Fulton Elementary School – the recent recipient of 19 trees and more than 300 shrubs and perennials – turned its enhanced school grounds green space into an outdoor laboratory last month with the help of the Western Pennsylvania Conservancy’s Scientists in Schools pilot project.
On one sunny day in the middle of May, a group of fifth graders gathered around WPC ecologists Chris Tracey and Pete Woods as they discussed the differences between wild plants and cultivated plants. Using wild onions and garlic mustard growing in the school’s green space as an example, scientists discussed with the class some of the techniques that they use to identify plants in the wild. The class then discussed the importance of native species and the impact of invasive plants.
This was just one many activities WPC staff coordinated for the Scientists in Schools participants in Fulton Elementary School’s Nature Yard.
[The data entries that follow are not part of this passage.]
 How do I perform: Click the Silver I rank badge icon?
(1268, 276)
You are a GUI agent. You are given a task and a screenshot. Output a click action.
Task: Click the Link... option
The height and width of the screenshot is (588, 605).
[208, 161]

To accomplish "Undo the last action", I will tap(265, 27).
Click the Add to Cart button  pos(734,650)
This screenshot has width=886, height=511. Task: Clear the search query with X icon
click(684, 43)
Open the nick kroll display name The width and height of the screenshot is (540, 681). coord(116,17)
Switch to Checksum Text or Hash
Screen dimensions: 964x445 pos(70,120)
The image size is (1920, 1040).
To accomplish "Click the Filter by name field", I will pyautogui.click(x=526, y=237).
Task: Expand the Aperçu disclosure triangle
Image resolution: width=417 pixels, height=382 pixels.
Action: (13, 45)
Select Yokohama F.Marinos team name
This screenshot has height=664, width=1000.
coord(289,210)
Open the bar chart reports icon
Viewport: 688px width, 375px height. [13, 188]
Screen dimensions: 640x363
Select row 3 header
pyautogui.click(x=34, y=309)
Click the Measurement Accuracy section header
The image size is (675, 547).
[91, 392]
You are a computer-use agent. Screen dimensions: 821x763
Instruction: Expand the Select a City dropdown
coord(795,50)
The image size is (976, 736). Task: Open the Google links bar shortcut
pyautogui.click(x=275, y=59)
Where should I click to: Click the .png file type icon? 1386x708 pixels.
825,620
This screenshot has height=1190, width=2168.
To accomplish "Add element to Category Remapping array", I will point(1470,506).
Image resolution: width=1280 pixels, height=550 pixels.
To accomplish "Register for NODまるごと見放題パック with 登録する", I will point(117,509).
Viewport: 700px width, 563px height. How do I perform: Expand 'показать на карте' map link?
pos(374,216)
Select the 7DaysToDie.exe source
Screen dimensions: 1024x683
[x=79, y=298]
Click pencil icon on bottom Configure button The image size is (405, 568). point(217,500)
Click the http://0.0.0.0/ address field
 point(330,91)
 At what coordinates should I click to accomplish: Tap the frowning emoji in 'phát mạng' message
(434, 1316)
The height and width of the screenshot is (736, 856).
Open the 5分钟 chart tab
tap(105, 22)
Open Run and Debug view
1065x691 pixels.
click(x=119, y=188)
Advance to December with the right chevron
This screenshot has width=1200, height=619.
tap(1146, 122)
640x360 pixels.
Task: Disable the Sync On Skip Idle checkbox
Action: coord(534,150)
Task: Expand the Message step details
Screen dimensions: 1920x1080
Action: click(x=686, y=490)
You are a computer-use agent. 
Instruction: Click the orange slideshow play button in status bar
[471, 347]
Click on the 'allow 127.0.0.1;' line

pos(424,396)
Conservancy staff coordinated and participated in the pilot project, a program that introduces Pittsburgh-area school students to ecologists, botanists and other scientists and encourages children to explore science through interactive activities.
The school, located in the Highland Park neighborhood of Pittsburgh, received trees and other enhancements to its pre-existing Nature Yard through WPC’s School Grounds Greening project. It was also the first school to respond when the Conservancy advertised the Scientists in Schools program in a quarterly e-newsletter.
WPC staff worked with teachers throughout the planning process to ensure that each activity was tailored and grade-level appropriate. These interactive activities used the greenery planted on the school grounds as examples, along with materials that scientists use in the field every day. The project leveraged the in-depth knowledge of WPC’s ecologists and botanists to bring outdoor learning to life.
At the event in early May, WPC field staff Lorelle Sherman and WPC intern Suzee King took fourth-grade students on a walk around the Nature Yard to identify plants such as star magnolias, creeping phlox, weeping cherry and paperbark maples. The students were studying the food chain in science class, so WPC staff discussed what adaptations plants might have in order to avoid becoming food. The thorned roses in the Nature Yard were used as a case study.
The day closed with a scavenger hunt, in which students were prompted to find a plant that was fragrant, listen to a sound made by nature and locate a spot that an animal or insect could use to hide.
At the second event, WPC ecologist Ephraim Zimmerman and King talked to a third-grade class about what plants and soil do for each other, what weeds are and how weeds can affect the soil quality for other plants. Students examined plants preserved in a plant press and talked about why scientists collect the type of plants they do. The activity ended with a nature-based scavenger hunt.
In addition to a discussion about wild and cultivated plants, the third Scientists in Schools session engaged fifth-grade students in a discussion about moss.
In all, Scientists in Schools gave about 150 students an opportunity to connect with WPC botanists, horticulturalist and ecologists, explore nature in a familiar setting and see the landscape at their school with new eyes. The pilot program also heightened students’ knowledge of the ecosystem in which they live and how they are connected to nature locally.